Wojciech Sadurski

is Challis Professor of Jurisprudence at the University of Sydney and Professor of the Centre for Europe at Warsaw University. He has taught at several institutions around the world, such as Cornell Law School and Cardozo Law School in the United States, and at universities across Europe: in Trento, Paris and Warsaw. He was Professor of Legal Theory and Philosophy of Law at the European University Institute in Florence from 1999-2009. Specialising in philosophy of law, political theory, constitutional theory and comparative constitutional law, his most recent books include: Rights Before Courts: A Study of Constitutional Courts in Postcommunist States of Central and Eastern Europe (Springer, 2005), Equality and Legitimacy (Oxford University Press, 2008) and Constitutionalism and the Enlargement of Europe (Oxford University Press, 2012). A member of a number of governing and programme bodies of think tanks and NGOs dealing with human rights and democracy promotion, he is currently Chairman of Academic Advisory Board of the Community of Democracies. A full profile and list of publications is available at http://sydney.edu.au/law/about/staff/WojciechSadurski/index.shtml.

Research Project

Public Reason in Constitutional Law and Political Philosophy In liberal political philosophy “public reason” has been considered an important device of political legitimacy. Public reason is an idea that laws and coercive policies are only legitimate when triggered by the ‘right’ motives, oriented towards public good rather than sectarian or selfish interests. In constitutional adjudication “reasonableness” has become (mainly via the proportionality analysis) a leading vehicle of scrutinizing legal restrictions of constitutional rights. My research, which will span the disciplines of political philosophy, legal theory and comparative constitutional law, will attempt to draw connections between public reason (and reasonableness) as employed by political philosophers and reasonableness in constitutional law, and identify common presuppositions and implicit aspirations of both.
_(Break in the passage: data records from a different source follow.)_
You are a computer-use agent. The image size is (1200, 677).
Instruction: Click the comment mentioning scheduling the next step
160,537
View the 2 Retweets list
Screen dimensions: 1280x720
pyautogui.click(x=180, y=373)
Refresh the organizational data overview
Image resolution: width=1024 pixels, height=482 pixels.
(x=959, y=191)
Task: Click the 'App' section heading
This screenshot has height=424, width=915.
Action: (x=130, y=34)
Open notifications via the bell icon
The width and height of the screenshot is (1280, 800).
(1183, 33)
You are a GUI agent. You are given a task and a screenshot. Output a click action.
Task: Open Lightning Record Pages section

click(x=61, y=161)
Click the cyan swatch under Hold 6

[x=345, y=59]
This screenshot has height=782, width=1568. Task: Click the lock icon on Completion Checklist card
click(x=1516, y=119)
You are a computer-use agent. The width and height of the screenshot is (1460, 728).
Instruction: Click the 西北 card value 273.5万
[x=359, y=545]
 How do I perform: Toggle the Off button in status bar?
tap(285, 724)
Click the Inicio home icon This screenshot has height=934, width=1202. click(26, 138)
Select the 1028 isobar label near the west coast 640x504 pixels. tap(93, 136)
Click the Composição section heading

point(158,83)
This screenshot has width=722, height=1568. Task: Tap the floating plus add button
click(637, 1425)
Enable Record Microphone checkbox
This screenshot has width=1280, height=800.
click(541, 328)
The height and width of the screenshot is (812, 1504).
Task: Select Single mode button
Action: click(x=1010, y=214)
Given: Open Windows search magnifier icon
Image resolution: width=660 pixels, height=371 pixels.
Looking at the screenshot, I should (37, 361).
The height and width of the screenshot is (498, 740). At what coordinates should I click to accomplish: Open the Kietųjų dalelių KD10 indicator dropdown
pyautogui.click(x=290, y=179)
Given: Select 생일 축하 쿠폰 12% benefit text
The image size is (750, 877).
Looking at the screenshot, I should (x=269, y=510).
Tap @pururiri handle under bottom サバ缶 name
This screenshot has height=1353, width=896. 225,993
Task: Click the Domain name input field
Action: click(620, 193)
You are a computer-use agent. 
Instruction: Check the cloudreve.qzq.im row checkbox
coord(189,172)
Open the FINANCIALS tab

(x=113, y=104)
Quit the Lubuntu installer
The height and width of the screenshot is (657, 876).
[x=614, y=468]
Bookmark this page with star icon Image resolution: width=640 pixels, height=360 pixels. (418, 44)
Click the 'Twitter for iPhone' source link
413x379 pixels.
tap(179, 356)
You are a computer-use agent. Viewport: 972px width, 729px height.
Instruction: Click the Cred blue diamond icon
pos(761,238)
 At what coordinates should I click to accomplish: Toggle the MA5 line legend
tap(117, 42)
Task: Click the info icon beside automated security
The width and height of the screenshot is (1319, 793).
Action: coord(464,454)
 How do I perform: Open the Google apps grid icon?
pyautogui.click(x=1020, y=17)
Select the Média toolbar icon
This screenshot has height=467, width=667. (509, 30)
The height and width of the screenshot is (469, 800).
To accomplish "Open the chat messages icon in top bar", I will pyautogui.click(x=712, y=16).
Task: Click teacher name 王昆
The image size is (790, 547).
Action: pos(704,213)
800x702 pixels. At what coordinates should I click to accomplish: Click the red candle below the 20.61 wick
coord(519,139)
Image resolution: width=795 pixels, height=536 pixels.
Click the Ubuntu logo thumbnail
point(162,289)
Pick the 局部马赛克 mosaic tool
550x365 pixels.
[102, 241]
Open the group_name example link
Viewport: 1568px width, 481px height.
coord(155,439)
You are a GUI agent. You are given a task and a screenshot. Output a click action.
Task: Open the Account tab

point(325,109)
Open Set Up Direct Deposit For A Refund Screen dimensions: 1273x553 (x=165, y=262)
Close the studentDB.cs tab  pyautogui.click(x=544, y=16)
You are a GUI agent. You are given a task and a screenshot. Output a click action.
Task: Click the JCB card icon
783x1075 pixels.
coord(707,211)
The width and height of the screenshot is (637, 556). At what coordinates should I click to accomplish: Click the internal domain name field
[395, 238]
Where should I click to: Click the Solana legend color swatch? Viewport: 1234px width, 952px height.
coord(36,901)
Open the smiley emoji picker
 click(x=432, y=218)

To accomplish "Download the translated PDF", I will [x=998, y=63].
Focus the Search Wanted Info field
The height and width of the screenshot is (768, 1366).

My hypothesis is that, in contrast to a constitutional method that may be dubbed “categorical”, employment of reasonableness brings more transparency and consensus-seeking to constitutional scrutiny of rights. These aspirations are also important for liberal political philosophy. I will test this hypothesis by looking at the reasoning of a number of constitutional courts worldwide, aiming at flushing out the idea of public reason apparent in their judgments. In particular, I will study constitutional courts in transitional democracies, including in post-communist Central and Eastern Europe, because this is where public reason (with its inclusionary and egalitarian potential) is most badly needed. I will also explore whether the appeals (even if only tacit) to public reason may have the potential to cleanse public discourse of sectarian and anti-egalitarian (e.g. racist) arguments. In this study I will use the Rawlsian conception of legitimacy (properly modified and defended against its critics) as a theoretical compass with which to approach constitutional reasoning.

During my time at Straus Institute I will also write a second (updated) edition of my Rights Before Courts: A Study of Constitutional Courts in Postcommunist States of Central and Eastern Europe.